Te encasillas. Adoro hacer comedia, pero quieres hacer más cosas. Me encanta reír y hacer reír pero nunca me he definido por el humor. Lo odio. No quiero quedarme en eso. Quiero hacer cosas creativas y desafiantes. Así que haces cosas fuera de tu zona de confort que impliquen riesgos. Quiero explorar la vida desde distintos prismas. Preferiría usar la comedia como arma en otros aspectos. No puede usarse para endulzar el trago de material serio. Como haces de esta historia algo agradable y edificante? Retos como este son emocionantes. Otra cosa, desde luego, es meter elementos cómicos entre estos dos personajes que puedan hacerte reír en un momento concreto.

– ¿Le resulto dificil ese papel que cómo acaba de decir se escapa a su tradicional registro cómico?Algunas cosas lo fueron. Es un poco de mí y un poco de Martin. Es una composición en realidad. Lo más difícil fue resistir los impulsos cómicos. A veces Martin venia al set cuando yo hacía de él para lo que yo llamaba el “pasómetro”. El me “dirigía”, como al tráfico. Decía muy pocas palabras pero me indicaba con las manos “más” o “menos” o “lento” cuando le interpretaba. Martin puso muchos comentarios y notas en el guion. Y sabe de lo que habla, porque es un gran escritor.

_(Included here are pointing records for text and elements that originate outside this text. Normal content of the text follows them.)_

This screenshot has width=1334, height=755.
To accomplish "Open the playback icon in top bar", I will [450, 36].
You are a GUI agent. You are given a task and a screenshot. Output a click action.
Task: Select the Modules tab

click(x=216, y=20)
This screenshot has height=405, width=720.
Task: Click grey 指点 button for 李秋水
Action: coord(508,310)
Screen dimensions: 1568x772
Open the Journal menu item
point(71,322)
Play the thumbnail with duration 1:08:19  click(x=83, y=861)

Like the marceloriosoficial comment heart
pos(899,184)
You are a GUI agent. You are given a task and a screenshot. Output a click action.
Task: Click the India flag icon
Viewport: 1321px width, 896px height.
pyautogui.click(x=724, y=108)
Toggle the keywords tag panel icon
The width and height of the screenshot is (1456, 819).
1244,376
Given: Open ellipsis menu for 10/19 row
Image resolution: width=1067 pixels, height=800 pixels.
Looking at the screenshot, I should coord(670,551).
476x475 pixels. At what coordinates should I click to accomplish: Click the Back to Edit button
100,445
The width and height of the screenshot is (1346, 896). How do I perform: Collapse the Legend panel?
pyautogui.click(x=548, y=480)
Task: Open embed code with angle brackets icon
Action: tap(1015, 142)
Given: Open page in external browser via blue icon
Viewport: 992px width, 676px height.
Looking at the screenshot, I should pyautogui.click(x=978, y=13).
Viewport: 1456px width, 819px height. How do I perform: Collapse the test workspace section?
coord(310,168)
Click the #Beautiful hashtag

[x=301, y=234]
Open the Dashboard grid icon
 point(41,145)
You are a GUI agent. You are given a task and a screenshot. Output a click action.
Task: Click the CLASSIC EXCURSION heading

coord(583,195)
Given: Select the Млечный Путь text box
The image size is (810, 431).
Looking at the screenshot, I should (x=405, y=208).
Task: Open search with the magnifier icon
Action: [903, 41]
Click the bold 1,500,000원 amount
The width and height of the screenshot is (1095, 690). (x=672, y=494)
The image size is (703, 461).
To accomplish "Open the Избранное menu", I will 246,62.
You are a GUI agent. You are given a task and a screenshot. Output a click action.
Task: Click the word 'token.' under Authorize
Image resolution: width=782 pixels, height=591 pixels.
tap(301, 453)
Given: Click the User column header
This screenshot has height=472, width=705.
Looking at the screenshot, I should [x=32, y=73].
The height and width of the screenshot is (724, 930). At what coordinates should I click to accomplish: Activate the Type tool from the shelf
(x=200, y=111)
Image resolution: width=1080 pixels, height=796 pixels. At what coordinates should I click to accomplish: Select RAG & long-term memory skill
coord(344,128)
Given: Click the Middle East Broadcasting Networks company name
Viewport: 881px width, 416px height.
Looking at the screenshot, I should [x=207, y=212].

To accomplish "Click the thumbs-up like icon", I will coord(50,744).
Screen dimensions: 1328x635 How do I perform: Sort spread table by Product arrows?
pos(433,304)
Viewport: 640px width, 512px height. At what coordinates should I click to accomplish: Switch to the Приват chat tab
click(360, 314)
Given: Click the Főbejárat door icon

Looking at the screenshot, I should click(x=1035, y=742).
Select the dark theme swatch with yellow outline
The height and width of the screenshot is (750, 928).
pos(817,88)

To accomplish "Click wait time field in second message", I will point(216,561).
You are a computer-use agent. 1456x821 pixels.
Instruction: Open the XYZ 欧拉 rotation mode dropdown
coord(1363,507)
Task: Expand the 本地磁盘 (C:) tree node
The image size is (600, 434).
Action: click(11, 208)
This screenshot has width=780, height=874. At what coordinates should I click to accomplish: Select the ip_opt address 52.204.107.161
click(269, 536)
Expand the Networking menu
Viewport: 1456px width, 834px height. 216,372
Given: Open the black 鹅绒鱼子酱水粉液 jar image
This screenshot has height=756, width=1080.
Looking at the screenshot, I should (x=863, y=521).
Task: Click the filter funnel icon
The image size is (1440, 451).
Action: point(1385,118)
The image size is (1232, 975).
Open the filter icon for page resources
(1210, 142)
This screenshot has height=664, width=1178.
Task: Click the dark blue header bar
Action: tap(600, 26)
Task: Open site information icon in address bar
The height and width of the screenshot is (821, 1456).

– ¿Y trabajar junto a Judi Dench, espectacular como Philomena…?
Sin duda. Cuando escribíamos le dije a Jeff: “Sería genial si tuviéramos a Judi Dench. Intentémoslo” Así que triunfamos al conseguirlo.

– ¿Y qué es lo que aporta Stephen Frears a este proceso?
Stephen te hace justificar todo. Es fastidioso y riguroso en el buen sentido. Me intimidaba un poco al principio por su nivel de exigencia. Pero fuimos capaces de mantener discusiones serias sobre el guion. Es mucho más colaborador del que pensaba. Fue un dialogo adecuado. Hablamos mucho de la historia y de sus elementos tragicómicos. Stephen mencionaba los films de Billy Wilder, al que ama, y yo soy un fanático de Jack Lemmon que aparece en muchas de sus películas. Junto hicieron obras muy difíciles de definir, caminaban en la frontera entre lo gracioso y lo fatídico.